Inicialmente, ganho de peso e edema periférico podem ser os únicos resultados. Em geral, os sintomas predominantes são aqueles da doença subjacente ou aqueles causados pela complicação cirúrgica que precipitou a deterioração renal.

Os sintomas de uremia podem se desenvolver mais tarde à medida que os produtos nitrogenados se acumulam. Esses sintomas incluem

  • Anorexia

  • Náuseas

  • Vômitos

  • Fraqueza

  • Movimentos mioclônicos

  • Convulsões

  • Confusão

  • Coma

Asterixe e hiperreflexia podem estar presente no exame. A dor torácica (tipicamente pior com a inspiração ou quando reclinado), o atrito pericárdico e os achados de tamponamento cardíaco podem acontecer se a pericardite urêmica estiver presente. O acúmulo de líquido nos pulmões pode causar dispneia e estertores na ausculta.

Outros achados dependem da causa. A urina pode ter cor de bebida de cola nas glomerulonefrites ou na mioglobinúria. Pode haver bexiga palpável na obstrução do colo vesical. O ângulo costovertebral pode ser sensível se o rim está severamente aumentado.

Alterações no débito urinário

A quantidade de débito urinário durante lesão renal aguda (LRA) não diferencia claramente entre causas pré-renais, renais ou pós-renais.

Na lesão tubular aguda, o débito urinário pode ter 3 fases:

  • Em geral, a fase prodrômica tem débito urinário normal e sua duração varia dependendo dos fatores etiológicos (p. ex., quantidade de toxina ingerida, duração e gravidade da hipotensão).

  • A fase oligúrica tem débito urinário tipicamente entre 50 e 500 mL/dia. A duração da fase oligúrica é imprevisível, dependendo da etiologia dalesão renal aguda e do tempo de tratamento. Entretanto, vários pacientes nunca apresentam oligúria. Pacientes não oligúricos apresentam mortalidade, morbidade e necessidade de diálise menores.

  • Na fase pós-oligúrica, o débito urinário gradualmente retorna ao normal, mas as concentrações séricas de ureia e creatinina podem não se reduzir por vários dias. A disfunção tubular pode persistir por dias ou semanas e se manifesta pela perda de sódio, poliúria (possivelmente maciça) não responsiva à vasopressina, ou acidose metabólica hiperclorêmica.

========

Objetivo da tarefa: Retome o texto sobre lesão renal aguda a partir do ponto em que ele termina. Os dados não guardam relação com o texto sobre lesão renal aguda.

========

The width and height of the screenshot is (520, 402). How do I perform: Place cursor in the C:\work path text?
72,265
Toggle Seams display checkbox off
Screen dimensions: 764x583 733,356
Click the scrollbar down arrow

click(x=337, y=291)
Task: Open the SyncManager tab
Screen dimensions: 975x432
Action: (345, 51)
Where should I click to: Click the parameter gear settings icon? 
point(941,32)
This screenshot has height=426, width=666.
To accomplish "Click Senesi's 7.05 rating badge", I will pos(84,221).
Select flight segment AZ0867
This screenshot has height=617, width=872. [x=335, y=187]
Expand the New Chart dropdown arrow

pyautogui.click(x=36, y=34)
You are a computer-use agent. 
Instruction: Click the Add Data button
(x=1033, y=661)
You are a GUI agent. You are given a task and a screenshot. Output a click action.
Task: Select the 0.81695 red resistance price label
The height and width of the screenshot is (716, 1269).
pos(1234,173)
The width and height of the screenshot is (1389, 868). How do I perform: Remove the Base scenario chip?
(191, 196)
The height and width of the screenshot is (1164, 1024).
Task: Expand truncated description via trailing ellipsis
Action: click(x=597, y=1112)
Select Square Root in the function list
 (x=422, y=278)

========

Resposta:
Diagnóstico da lesão renal aguda

  • Avaliação clínica, incluindo revisão dos medicamentos com e sem prescrição e exposição ao contraste IV iodado

  • Creatinina sérica

  • Sedimento urinário

  • Índices diagnósticos urinários

  • Urinálise e avaliação da proteína na urina

  • Volume vesical residual pós-micção e/ou ultrassonografia renal se houver suspeita de causa pós-renal

Suspeita-se de lesão renal aguda quando o débito urinário cai e a nitrogênio da ureia sanguínea e creatinina séricas aumentam.

De acordo com as diretrizes da prática clínica para lesão renal aguda KDIGO (Kidney Disease: Improving Global Outcomes) (1), define-se a lesão renal aguda como:

  • Aumento do valor da creatinina sérica de 0,3 mg/dL (26,52 micromol/L) em 48 horas

  • Aumento da creatinina sérica de 1,5 vezes em relação à linha de base nos 7 dias anteriores

  • Volume de urina < 0,5 mL/kg/hora por 6 horas

A avaliação deve determinar a presença e o tipo de lesão renal aguda e buscar a causa. Exames de sangue geralmente incluem hemograma completo (HC), ureia, creatinina, eletrólitos (incluindo cálcio e fosfato). Exames de urina incluem concentração de sódio, ureia e creatinina; e análise microscópica do sedimento. Detecção e tratamento precoces aumentam a probabilidade de reversão da lesão renal e, em alguns casos, previnem a necessidade de diálise.

A elevação diária e progressiva da creatinina sérica é diagnóstico de lesão renal aguda. A creatinina sérica pode aumentar até cerca de 2 mg/dL/dia (180 micromole/L/dia), dependendo da quantidade de produção de creatinina (que varia de acordo com a massa corporal magra) e de água corporal total.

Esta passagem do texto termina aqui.